Open-source AI vision
No AI developer is ever likely to think up all the possible uses of their technology. Jay Allen, CEO of Moondream, a US vision AI startup, says that having an open-source product has meant users have been able to come up with uses for Moondream’s technology that the company never would have thought of.
“As a result, they come back to us and say, ‘Hey, I own a cattle ranch in Texas, and once in a while I lose a cow, and I’m using a drone now to go look around and see if it’s a cow, and Moondream is really good at that,’” says Allen.
“We never would have built a cow-finding drone company. That never would have happened.”

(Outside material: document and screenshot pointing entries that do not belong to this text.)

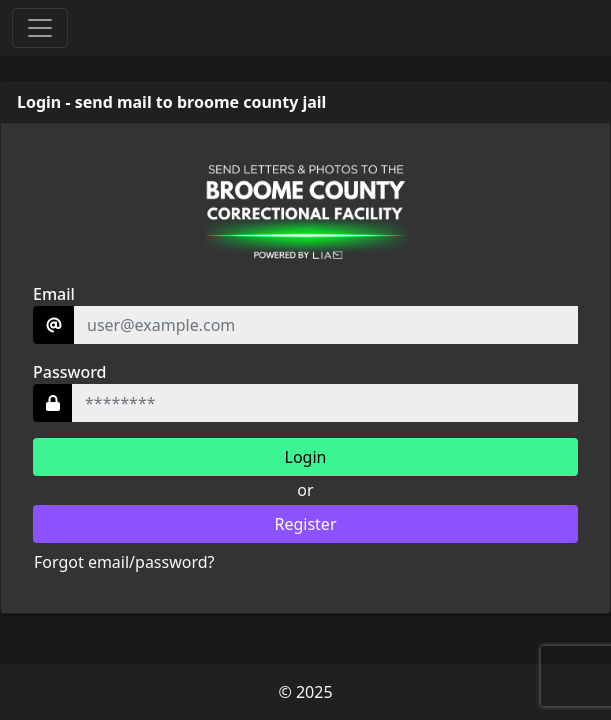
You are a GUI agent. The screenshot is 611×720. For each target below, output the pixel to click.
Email (54, 294)
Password (70, 372)
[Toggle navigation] (40, 28)
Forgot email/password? (124, 562)
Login (306, 457)
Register (305, 524)
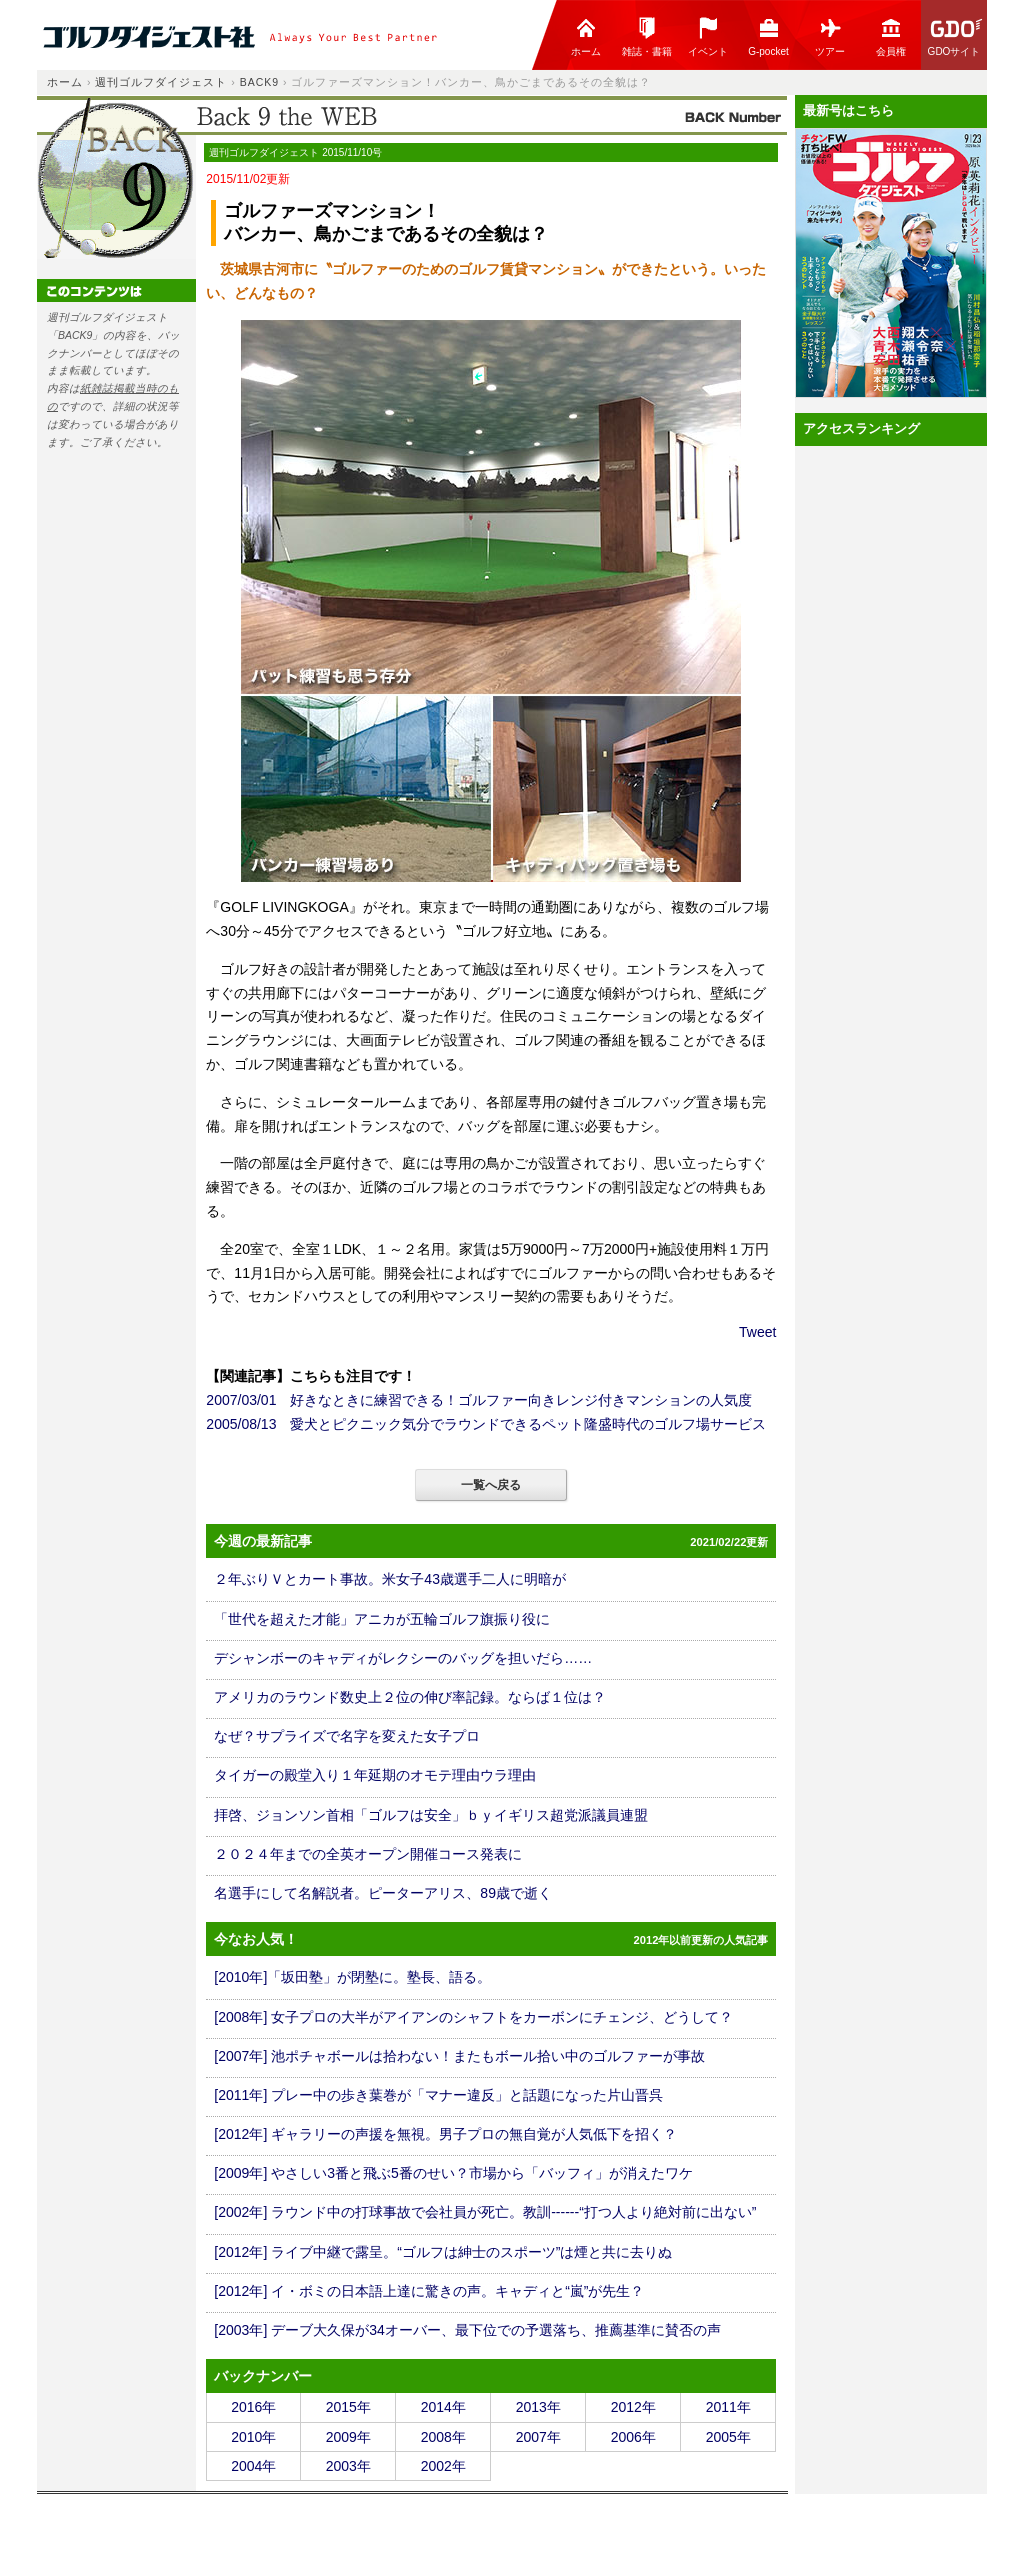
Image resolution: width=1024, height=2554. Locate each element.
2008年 (443, 2437)
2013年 (538, 2407)
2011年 (728, 2407)
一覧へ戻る (491, 1485)
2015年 (348, 2407)
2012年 (633, 2407)
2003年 (348, 2466)
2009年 (348, 2437)
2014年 (443, 2407)
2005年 (728, 2437)
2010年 (253, 2437)
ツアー (830, 36)
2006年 (633, 2437)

Moondream makes vision AI models called vision language models (VLM), which resemble LLMs like OpenAI’s GPT range in the sense that they can receive, process and produce text, but which are also trained with images and video for visual analysis and reasoning. It received pre-seed funding from investors that included Microsoft’s M12 GitHub Fund, which invests in open-source software.
The technology does not focus on image generation, like some VLMs. Instead, it is to help computers see. It advertises features including gaze detection, object recognition and document reading.

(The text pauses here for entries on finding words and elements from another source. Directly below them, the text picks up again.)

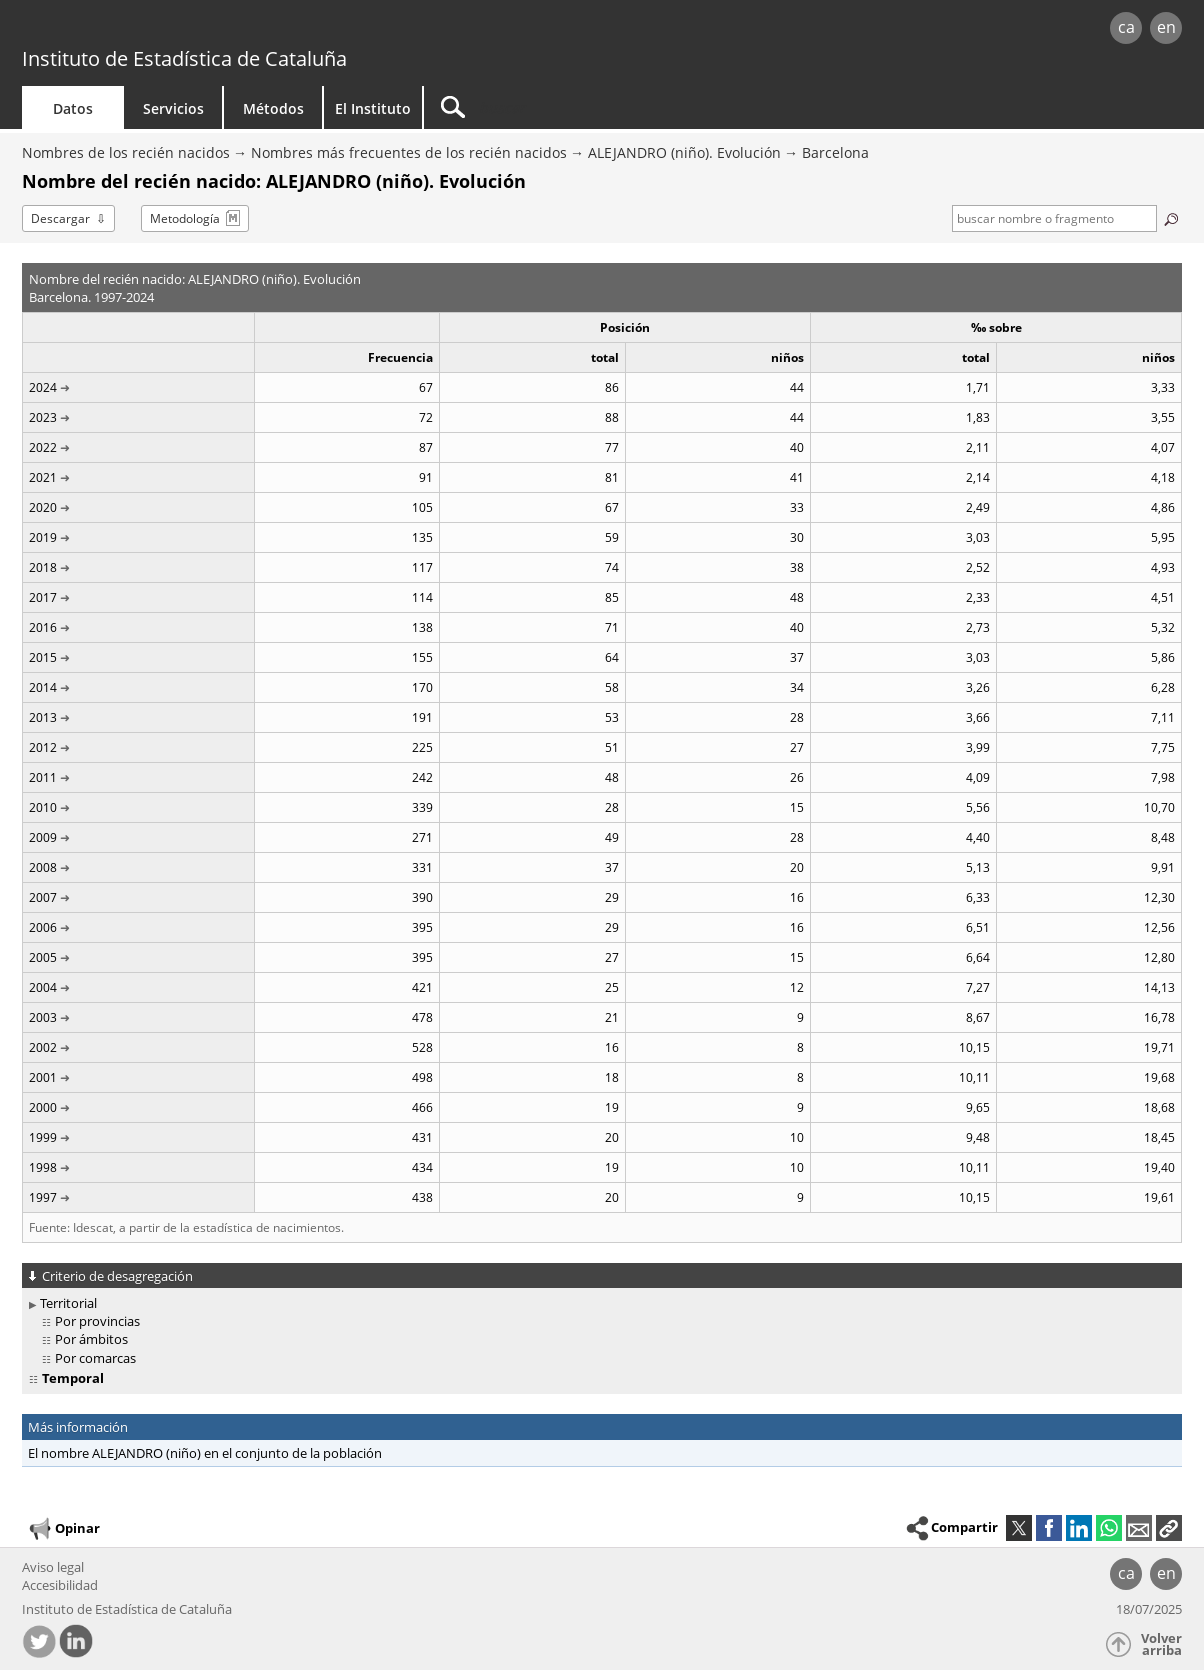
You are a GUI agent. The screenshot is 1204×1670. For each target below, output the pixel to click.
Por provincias (97, 1321)
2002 (43, 1047)
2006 (43, 927)
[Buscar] (594, 107)
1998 (43, 1167)
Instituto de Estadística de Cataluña (184, 58)
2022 (43, 447)
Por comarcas (95, 1358)
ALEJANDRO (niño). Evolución (684, 152)
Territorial (68, 1303)
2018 (43, 567)
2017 (43, 597)
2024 (43, 387)
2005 (43, 957)
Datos (73, 108)
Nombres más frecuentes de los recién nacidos (409, 152)
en (1166, 27)
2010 (43, 807)
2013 (43, 717)
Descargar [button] (60, 218)
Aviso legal (53, 1567)
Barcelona (835, 152)
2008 (43, 867)
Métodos (273, 108)
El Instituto (373, 108)
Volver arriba (1161, 1644)
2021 (43, 477)
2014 (43, 687)
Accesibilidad (60, 1585)
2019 (43, 537)
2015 (43, 657)
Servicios (173, 108)
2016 (43, 627)
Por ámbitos (91, 1339)
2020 (43, 507)
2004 (43, 987)
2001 (43, 1077)
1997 (43, 1197)
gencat (254, 29)
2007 (43, 897)
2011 (43, 777)
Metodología (185, 218)
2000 (43, 1107)
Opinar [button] (63, 1529)
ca (1126, 27)
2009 (43, 837)
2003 (43, 1017)
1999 (43, 1137)
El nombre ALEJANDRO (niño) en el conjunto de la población (205, 1453)
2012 (43, 747)
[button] (1169, 1528)
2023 (43, 417)
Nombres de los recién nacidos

Allen says that while Moondream may be at a disadvantage to the large AI labs in terms of brand recognition, he thinks the company can eventually come to compete on price, because it is a smaller model and so has lower inference costs.

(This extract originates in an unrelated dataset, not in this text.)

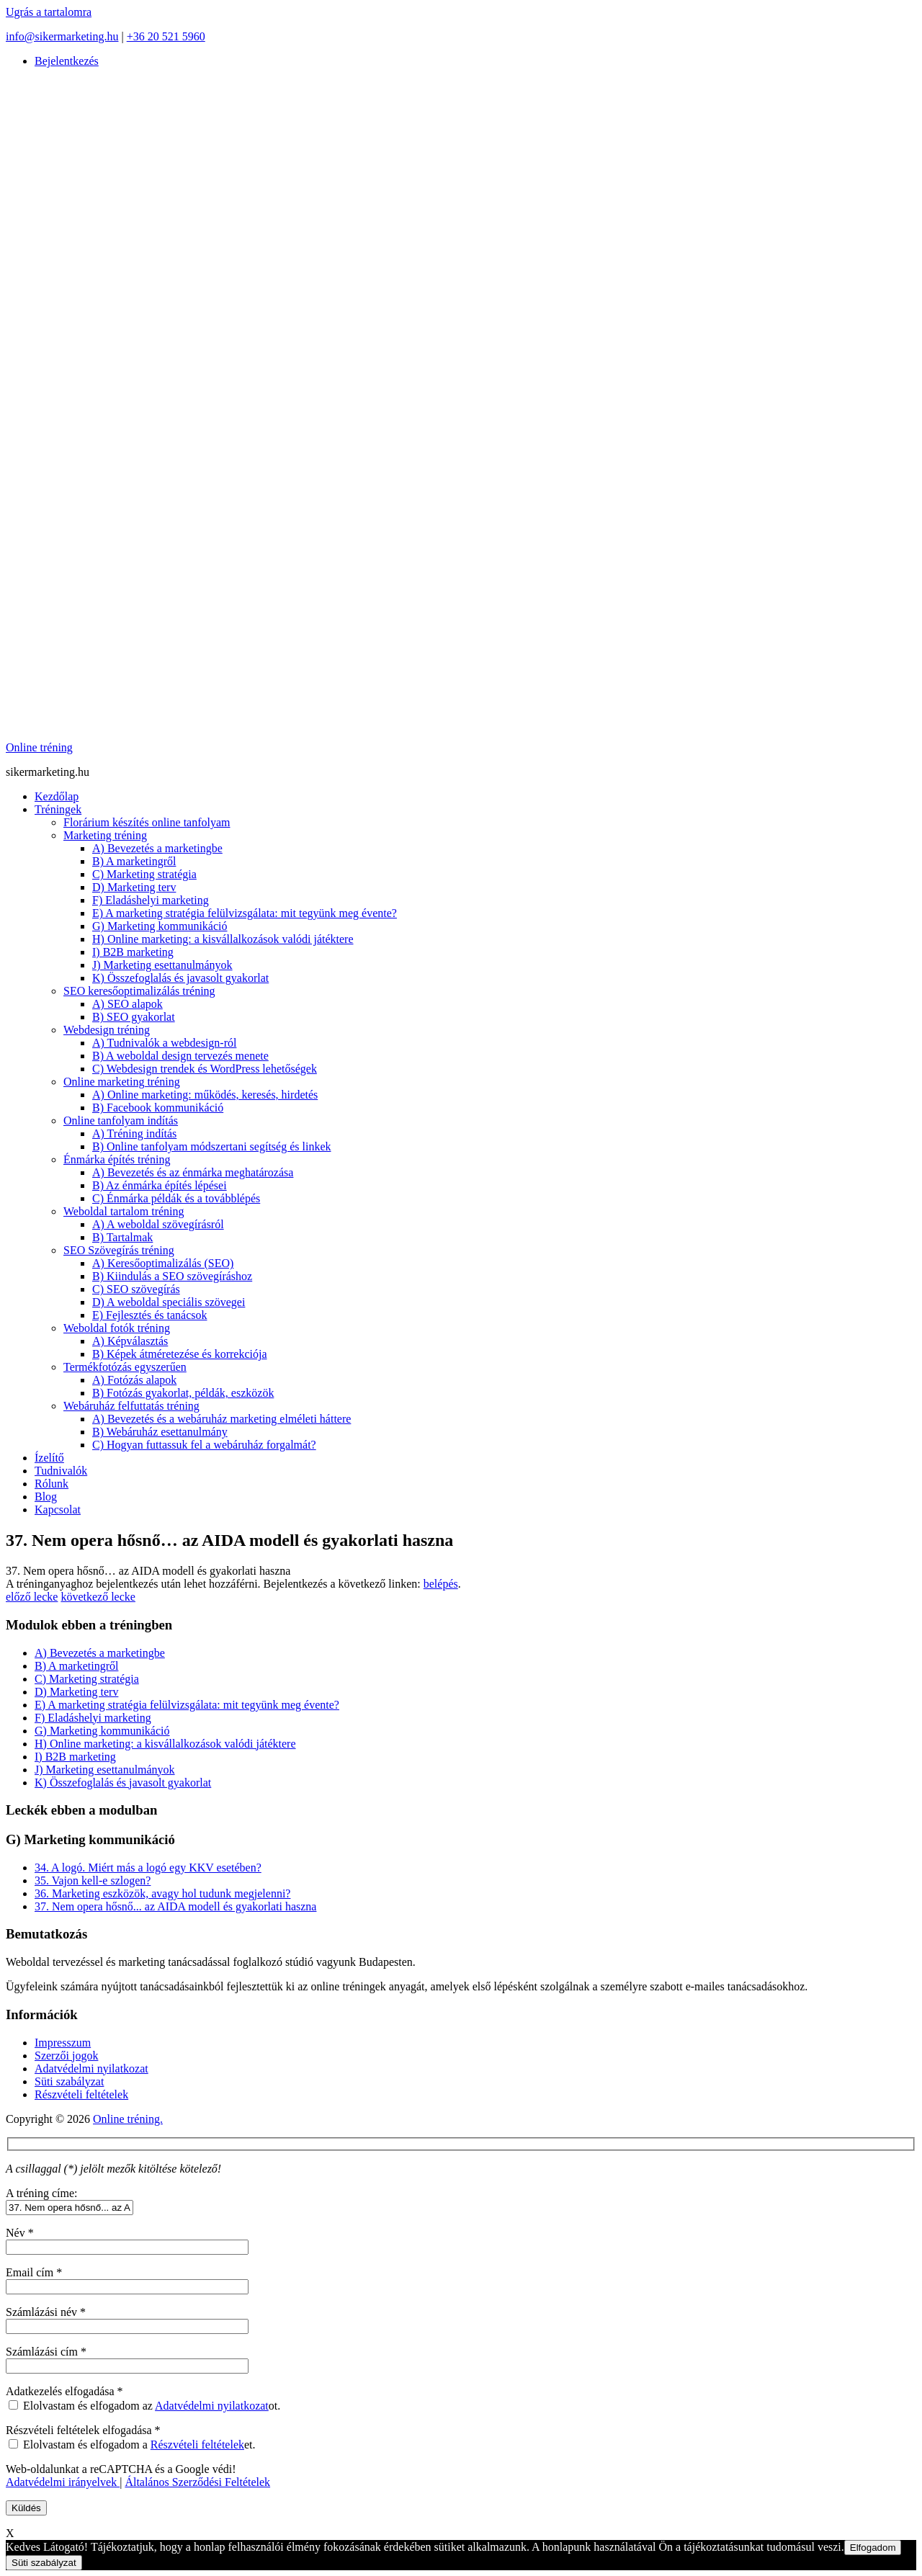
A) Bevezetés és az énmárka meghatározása (192, 1172)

“Every video frame is going to cost me exponentially more [in a large model] than something like Moondream, a small 2B [two billion parameter] model,” he says.
But this still means the model has to perform well. Allen compares Moondream to DeepSeek, as an AI company that is “achieving really good results despite having a fraction of the spend.”
“Our model does not know what Kim Kardashian looks like. ”
Jay Allen, CEO of Moondream
He attributes this in part to the company’s commitment to using only the highest quality data, with each dataset checked thoroughly for errors, which he says are common from third-party sources. They are also careful about what they teach the model, to ensure there is no waste of resources.
“Our model does not know what Kim Kardashian looks like. Our model does not know world history,” he says.
Like DeepSeek, Pleias and Prime Intellect, Moondream lacks the vast computational resources of the large AI developers. The crucial skill has been to do more with less. Allen says that the lack of compute Moondream started with has, counter-intuitively, helped them develop a stronger model, because training iterations are shorter and cheaper, allowing them to experiment more.
And Allen believes the open-source community of AI developers will drive widespread development of models.
“If one model becomes really good at something, it becomes relatively easy for another model to catch up,” he says. “And so being open-source and making it easier and lowering those barriers means everybody’s moving faster.”
Whether these smaller companies can mount a threat to the larger AI developers depends on the quality, price and use cases of the models they produce. But taking DeepSeek as an inspiration, they all believe it is possible.